__GOAL OF THE EXERCISE__: Please give again, word for word, the lines that lie between the start of the listing below and the line with "Click the Middle Chart date range label", both included.

__GIVEN RECORDS__:
============

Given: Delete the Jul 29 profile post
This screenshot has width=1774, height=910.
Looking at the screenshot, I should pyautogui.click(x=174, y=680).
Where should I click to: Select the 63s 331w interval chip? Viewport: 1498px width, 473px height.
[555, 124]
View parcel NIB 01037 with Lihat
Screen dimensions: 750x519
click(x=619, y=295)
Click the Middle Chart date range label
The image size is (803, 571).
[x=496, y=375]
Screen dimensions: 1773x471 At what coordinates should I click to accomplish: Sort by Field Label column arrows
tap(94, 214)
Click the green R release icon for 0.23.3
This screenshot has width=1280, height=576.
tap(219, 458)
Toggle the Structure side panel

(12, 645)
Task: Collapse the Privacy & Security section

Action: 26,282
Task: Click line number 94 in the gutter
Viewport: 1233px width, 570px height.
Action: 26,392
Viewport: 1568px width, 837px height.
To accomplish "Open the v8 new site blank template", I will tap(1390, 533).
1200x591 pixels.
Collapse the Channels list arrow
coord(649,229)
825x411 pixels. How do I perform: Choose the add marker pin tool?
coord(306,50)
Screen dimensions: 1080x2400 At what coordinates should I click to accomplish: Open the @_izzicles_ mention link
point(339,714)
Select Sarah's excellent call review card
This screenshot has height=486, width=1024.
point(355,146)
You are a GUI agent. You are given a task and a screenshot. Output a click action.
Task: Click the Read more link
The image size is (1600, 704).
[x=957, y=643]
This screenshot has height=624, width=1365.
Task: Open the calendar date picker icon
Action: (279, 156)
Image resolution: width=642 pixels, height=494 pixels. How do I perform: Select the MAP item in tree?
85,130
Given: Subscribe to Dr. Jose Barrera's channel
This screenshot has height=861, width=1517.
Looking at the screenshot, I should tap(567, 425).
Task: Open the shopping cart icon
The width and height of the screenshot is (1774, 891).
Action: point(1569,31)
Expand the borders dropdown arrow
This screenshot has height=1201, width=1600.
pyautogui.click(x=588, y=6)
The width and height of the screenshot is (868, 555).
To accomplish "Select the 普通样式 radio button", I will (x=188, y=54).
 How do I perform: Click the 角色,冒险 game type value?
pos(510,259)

============

__SOLUTION TO THE EXERCISE__:
Given: Delete the Jul 29 profile post
This screenshot has width=1774, height=910.
Looking at the screenshot, I should pyautogui.click(x=174, y=680).
Where should I click to: Select the 63s 331w interval chip? Viewport: 1498px width, 473px height.
[555, 124]
View parcel NIB 01037 with Lihat
Screen dimensions: 750x519
click(x=619, y=295)
Click the Middle Chart date range label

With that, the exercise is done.